Everyone seems to be raving about how authentic this book is, but it's really not. Around one out of every three recipes (often on the same page) says 'this isn't how an Italian would do it...don't tell an Italian!' or 'don't invite an Italian!'. Cute, but not exactly what I was looking for. I was taught to cook by my dad who used to live in Italy, and the recipes in here go against some of the basics I was taught (I have actually checked, he didn't make this stuff up) - egg whites in the carbonara, for example. Don't tell an Italian!
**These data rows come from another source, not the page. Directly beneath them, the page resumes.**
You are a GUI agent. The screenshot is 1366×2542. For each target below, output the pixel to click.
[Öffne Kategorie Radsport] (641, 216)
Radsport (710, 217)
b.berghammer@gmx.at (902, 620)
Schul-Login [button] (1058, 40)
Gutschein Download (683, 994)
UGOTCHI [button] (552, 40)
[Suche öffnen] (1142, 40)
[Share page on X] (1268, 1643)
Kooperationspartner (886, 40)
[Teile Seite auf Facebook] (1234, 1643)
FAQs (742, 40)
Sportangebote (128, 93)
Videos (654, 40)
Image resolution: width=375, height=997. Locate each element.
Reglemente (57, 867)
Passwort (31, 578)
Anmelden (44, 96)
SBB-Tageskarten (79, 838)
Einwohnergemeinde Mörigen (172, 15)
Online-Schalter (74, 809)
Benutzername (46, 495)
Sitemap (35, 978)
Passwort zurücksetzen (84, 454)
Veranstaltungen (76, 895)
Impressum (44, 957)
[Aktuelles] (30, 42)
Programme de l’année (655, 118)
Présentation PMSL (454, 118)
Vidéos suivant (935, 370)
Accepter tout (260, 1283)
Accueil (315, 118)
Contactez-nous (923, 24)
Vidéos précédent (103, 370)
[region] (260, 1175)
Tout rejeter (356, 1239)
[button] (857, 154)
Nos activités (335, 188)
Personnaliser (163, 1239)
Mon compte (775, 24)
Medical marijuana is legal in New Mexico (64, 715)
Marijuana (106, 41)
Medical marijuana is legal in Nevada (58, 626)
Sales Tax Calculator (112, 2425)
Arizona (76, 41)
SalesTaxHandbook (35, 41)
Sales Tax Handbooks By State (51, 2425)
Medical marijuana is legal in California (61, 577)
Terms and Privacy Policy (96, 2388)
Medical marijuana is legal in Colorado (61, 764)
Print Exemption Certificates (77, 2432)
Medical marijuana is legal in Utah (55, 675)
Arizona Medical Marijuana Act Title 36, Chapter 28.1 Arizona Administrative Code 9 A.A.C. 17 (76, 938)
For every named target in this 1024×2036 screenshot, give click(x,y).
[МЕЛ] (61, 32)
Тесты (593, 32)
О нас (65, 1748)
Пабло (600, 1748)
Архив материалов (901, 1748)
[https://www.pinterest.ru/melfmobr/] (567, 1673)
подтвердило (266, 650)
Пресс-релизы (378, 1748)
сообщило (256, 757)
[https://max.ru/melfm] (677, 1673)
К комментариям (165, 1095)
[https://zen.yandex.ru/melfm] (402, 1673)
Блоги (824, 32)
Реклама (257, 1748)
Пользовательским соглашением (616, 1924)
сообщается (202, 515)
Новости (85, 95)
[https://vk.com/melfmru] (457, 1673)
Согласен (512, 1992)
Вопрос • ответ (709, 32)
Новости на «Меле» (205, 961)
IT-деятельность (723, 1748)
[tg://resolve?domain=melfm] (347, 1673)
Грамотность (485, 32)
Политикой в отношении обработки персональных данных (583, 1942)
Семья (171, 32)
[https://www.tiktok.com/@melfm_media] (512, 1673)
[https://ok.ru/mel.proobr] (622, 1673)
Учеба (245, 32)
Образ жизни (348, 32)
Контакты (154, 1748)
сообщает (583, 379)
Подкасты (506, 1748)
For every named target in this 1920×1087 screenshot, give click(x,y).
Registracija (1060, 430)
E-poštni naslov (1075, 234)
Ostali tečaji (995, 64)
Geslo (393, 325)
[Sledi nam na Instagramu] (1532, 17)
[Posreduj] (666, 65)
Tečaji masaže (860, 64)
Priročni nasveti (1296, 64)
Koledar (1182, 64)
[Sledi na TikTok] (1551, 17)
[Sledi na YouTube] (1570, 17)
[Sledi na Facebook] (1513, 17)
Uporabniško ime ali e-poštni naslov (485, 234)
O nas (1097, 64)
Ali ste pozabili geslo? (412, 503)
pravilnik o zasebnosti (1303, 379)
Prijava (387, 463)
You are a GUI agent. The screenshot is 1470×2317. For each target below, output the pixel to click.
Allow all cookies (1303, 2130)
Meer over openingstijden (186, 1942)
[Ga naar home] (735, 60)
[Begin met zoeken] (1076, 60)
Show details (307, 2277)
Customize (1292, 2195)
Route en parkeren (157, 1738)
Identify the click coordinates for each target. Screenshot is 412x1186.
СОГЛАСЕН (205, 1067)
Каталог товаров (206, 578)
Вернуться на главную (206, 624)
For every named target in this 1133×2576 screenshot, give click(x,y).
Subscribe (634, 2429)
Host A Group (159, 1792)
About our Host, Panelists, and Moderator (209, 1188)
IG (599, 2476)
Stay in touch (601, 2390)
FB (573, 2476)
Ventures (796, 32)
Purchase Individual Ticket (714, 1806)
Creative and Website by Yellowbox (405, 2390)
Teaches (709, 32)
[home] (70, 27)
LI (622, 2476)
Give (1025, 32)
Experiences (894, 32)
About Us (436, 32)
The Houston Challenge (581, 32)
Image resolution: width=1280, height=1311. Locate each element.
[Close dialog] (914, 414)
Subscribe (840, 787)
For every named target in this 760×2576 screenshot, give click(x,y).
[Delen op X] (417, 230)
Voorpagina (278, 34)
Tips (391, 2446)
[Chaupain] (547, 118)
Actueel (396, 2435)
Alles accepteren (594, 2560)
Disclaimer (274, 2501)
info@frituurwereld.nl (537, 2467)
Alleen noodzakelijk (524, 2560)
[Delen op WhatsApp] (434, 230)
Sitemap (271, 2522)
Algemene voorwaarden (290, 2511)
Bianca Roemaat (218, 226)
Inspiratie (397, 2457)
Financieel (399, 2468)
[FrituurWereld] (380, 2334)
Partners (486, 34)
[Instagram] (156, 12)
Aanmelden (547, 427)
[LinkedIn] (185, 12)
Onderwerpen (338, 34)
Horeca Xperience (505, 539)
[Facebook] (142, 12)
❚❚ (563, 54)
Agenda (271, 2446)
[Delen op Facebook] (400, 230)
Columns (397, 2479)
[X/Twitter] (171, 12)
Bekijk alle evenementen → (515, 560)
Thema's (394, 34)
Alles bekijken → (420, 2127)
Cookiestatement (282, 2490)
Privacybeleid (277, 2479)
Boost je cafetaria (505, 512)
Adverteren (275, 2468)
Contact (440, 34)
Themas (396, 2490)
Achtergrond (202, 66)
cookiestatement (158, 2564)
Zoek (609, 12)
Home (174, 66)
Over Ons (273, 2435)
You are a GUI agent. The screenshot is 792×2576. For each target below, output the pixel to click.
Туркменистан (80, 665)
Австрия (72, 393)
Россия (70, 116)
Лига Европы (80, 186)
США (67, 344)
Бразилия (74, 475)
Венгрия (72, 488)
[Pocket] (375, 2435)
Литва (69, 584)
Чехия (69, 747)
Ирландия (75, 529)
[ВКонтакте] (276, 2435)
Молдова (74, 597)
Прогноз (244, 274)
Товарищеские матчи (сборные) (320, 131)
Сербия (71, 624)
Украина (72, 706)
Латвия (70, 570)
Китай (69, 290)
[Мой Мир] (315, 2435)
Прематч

Yeah...they'd be able to tell.
I have the basics of Italian cooking more or less down (don't get me wrong, the Master classes in this book are VERY useful for the things you just wouldn't normally do, like making pasta), what I need help with is learning how to season food properly to make it really Italianicious - I always err too far on the side of caution. Unfortunately that's the one thing this book doesn't help with, with the exception of the fresh herbs it pretty much doesn't mention seasoning in the recipes at all, which is a shame. So if you make stuff to the letter the result is very bland, but I guess that's not the intention.
I've also noticed some recipes which are clearly just untested in this book, and a few which are badly edited. The recipe for spaghetti meatballs, for example, kind of just ends halfway through and you have to guess the rest. With a book of this size I suppose that's to be expected but I think they got the scope wrong. They're also missing out on a lot of recipes you'd expect from an Italian cookbook (e.g. chicken cacciatore).
The recipes are good for absolute basics (e.g. how to make pesto) but the proper meal recipes mostly need to be adapted, for which you need some pre-existing understanding that the book's niche doesn't really fit. Good for flicking through and combining bits and pieces, but if you want the Bible of Italian cooking I'm told it's Silver Spoon.